Finding family information in maritime records
Author: Barrie Paterson
Relatives who travelled to Australia by sea
The National Archives holds records about people travelling both to and from Australia by sea. Most maritime records date from 1901, but there are some exceptions. For example the National Archives office in Brisbane holds port records from 1852 and the National Archives office in Perth has maritime records dating from 1898. Most records of arrivals prior to 1901 are held in the archives of the relevant State government.

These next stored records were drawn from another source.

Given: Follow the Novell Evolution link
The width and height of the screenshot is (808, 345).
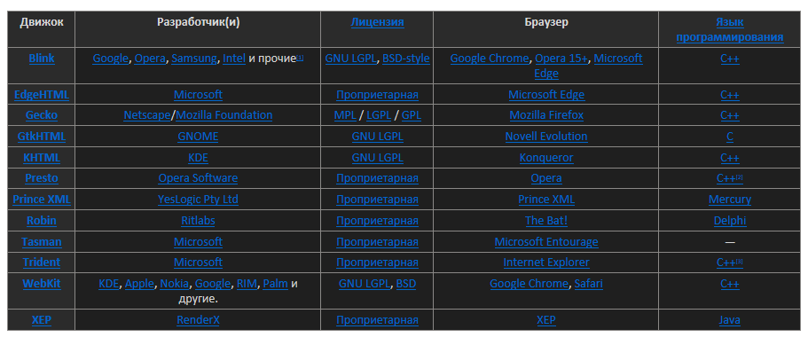Looking at the screenshot, I should point(546,136).
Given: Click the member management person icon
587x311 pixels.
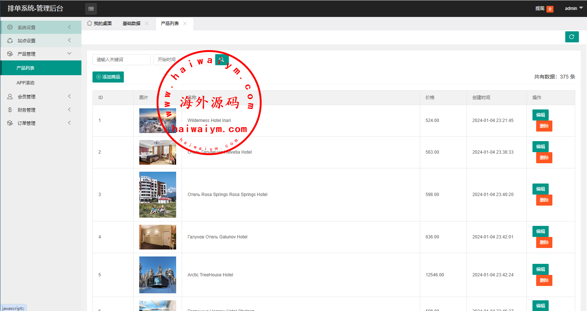Looking at the screenshot, I should (x=10, y=97).
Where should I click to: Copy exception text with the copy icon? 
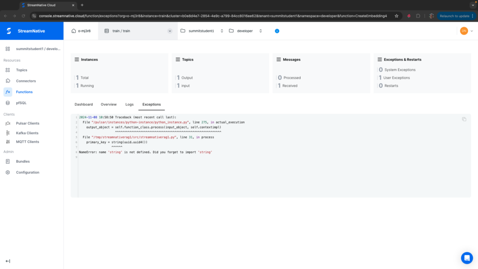(x=464, y=119)
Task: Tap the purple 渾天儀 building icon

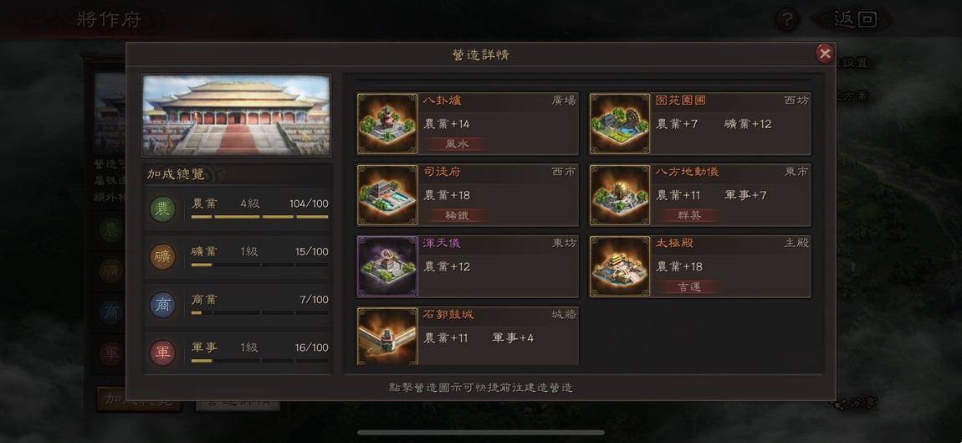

Passenger arrivals from outside Australia were usually recorded at the port at which the individual left the ship. However, after World War II, entire ships were processed in the Port of Fremantle, even when the passengers disembarked at other Australian ports further east. A person from England bound for Tasmania may be recorded as arriving at the Port of Melbourne. From there they would have transferred to Tasmania via an interstate ferry. The record of the ferry ride to Tasmania is not a Commonwealth record, only the record of their arrival into Port Melbourne.
The National Archives is currently undertaking indexing projects that will provide lists of individuals arriving in Australia. The passenger indexes completed recently cover the Port of Fremantle 1926-1930 and can be accessed through the passenger index link on the RecordSearch. Shipping reports, which give the name of the vessel, date of arrivals and departures, destinations, name of master and the number of crew are located in the National Archives collection and can also be accessed on the RecordSearch database.
Seafaring or maritime support
The second group of records of importance to family historians relate to maritime employment. People running lighthouses as well as those maintaining and supplying transfers and provisions to remote light stations are extensively documented in the National Archives collection. Lighthouse keepers, for instance, wrote daily logs of their observations and activities, recording visitors to the station and the identity or type of ships passing their isolated post. There are also correspondence files and photographs.
The Navy, both armed and merchant, employed significant numbers of men and women. Their personnel files are retained as public records and might include trade-related certificates of competency and certificates of discharge.
People employed as hydrographers and meteorological forecasters also created records for the Commonwealth, and these records can be found in the National Archives.
Ships and their owners
The settlement of the Australian population primarily on the coast meant shipping was important for transport and commercial trade. Prior to the Shipping Registration Act 1981, all Australian ship registrations were approved under British legislation in the Register of British Ships, which was maintained at various Australian ports. The National Archives website has a searchable index of microfilmed registers.
Records of individual ships also occur in ship registration files, docking books, Navigation Act surveys and boat license books.
The Commonwealth Government owned dockyard and engine construction facilities. Important dockyards include Cockatoo Island (NSW), Garden Island (NSW) and the HMA Naval Dockyard at Williamstown (VIC).
Researchers can locate family history information related to ship construction, ownership, registration and decommissioning. You may be surprised to discover the high numbers of family-owned small businesses based on a single trading or fishing vessel. Records also include information about shipping operations and cargo. There are records on the wartime shipbuilding activities and the sequestration and destruction of privately-owned vessels as part of the war effort.
Several National Archives research guides provide some information on maritime records. These guides are available to buy or download for free from the National Archives online shop.